Law schools are out of touch with other graduate programs

Silverstein’s most compelling point, to me, is not one of his two primary reasons. In his paper, he surveys graduate programs, most of which require a B-average to remain in good standing. Law schools are out of step, he argues, in setting “passing” at 2.0.

He’s right, but I think there is an obvious reason why: law schools make a lot of money by keeping students in school. The lower the passing grade, the more tuition it can keep raking in. Law schools are like Division 1 sports, but without the incentive to cut under-performing players.

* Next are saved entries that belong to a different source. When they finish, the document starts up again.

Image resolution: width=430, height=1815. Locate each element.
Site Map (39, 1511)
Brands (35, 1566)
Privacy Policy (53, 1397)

Besides, grading curves and good-standing requirements are not the same thing. Artificially inflating GPAs is not the way to bring law schools in line with other graduate programs. Raising standards and “cutting” under-performing law students would do it, though, and it would probably have the important side effect of increasing the number of competent lawyers in practice.

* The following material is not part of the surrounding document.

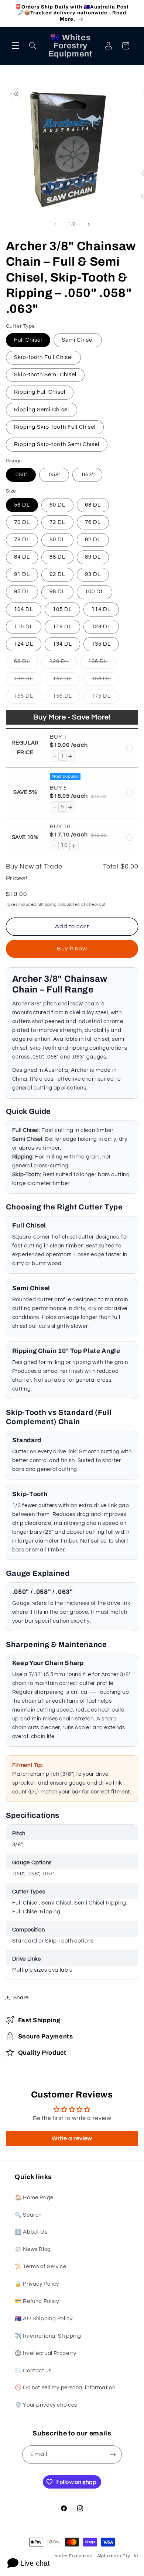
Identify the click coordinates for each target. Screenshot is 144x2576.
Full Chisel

(h/t WSJ Law Blog & ABA Journal)

(image: http://www.flickr.com/photos/crowolf/939716778/)

  • Gary

    This is such BS. If you want to be better than an ‘average’ law student, then put more work into it. Law school teaches you to pass a Bar Exam. I have found little correlation between grades and eventual effectiveness in court. This ain’t Lake Woebegon where all the children are above average. If getting a ‘C’ is too much trauma, then maybe law school isn’t for you.

  • Mark

    A C- in High School taught me that I am not good at math. A C- in College taught me that I should cut back on the drinking. A C- in law school taught me that I should not practice in the field of Federal Income Tax. All very valuable lessons.

  • Andy Mergendahl

    I stand by what I have already decided.

  • JJ

    My contracts professor told us on the first day of class that a “C+” in her class was like a “B+” in other classes, and that she curved to the “C”. She also told us she gave as many “B+’s” as “F’s” and hardly any “A’s”. When I took UCC with her during 2L, she told the class the same thing. Nine hours of “C+” can really mess-up your GPA. By way of comparison, I received an “A” in property, an”A” in Federal Income Taxation and an “A-” in Corporate Tax. Giving good students average grades, just because one can, is a poor excuse, especially when the school is not top twenty.

  • Peter Wassenaar

    A brilliant student is not necessarily a brilliant lawyer. I have seen many brilliant academics fail in practice.

    A lot of academics don’t even go into practice, those who do don’t necessarily stay there very long. Those who can…. do, those who cannot…. teach. Of course there are many exceptions to this rule.

    In a law school Utopia, all professors would first have been brilliant lawyers for 15 years, people who know about practice and who really are the best in their fields.

    In my firm I do not appoint anyone based on their academic record. If the candidate has a qualification and if he/she has passed all their exams, I will give more considerations to personality, community involvement, extramural activities and social life. Lawyers don’t meet clients whilst sitting behind books. An average student with a above average social life will have above average skills in attracting clients and more than sufficient skills in law.

  • Mark

    When i was in law school, students would usually list their ranking instead of their raw GPA because that would put the GPA into perspective. At that time, on a 4 point scale most first year classes had a required average range of 1.9 – 2.15, and upper level classes averaged between 2.30 – 2.35, with only less than 5 percent of the whole school earning over a 3.0. The school used this policy to prevent grade inflation. The naysayers believed this mandatory grading policy lowered overall grades since some classes previously had class averages of 2.6 – 2.8. Of course, there were other professors whose attitude was that when they started following the mandatory grading policy that the grades were the highest they have ever been. Some professors bunched most of the grades together to generate the required average, while others issued Fs to balance out As. Some professors used a curve and others simply reflected back the performance regardless of relativity. The result is that one’s overall GPA is a relative representation of their combined performance in all classes among various instructors and grading practices.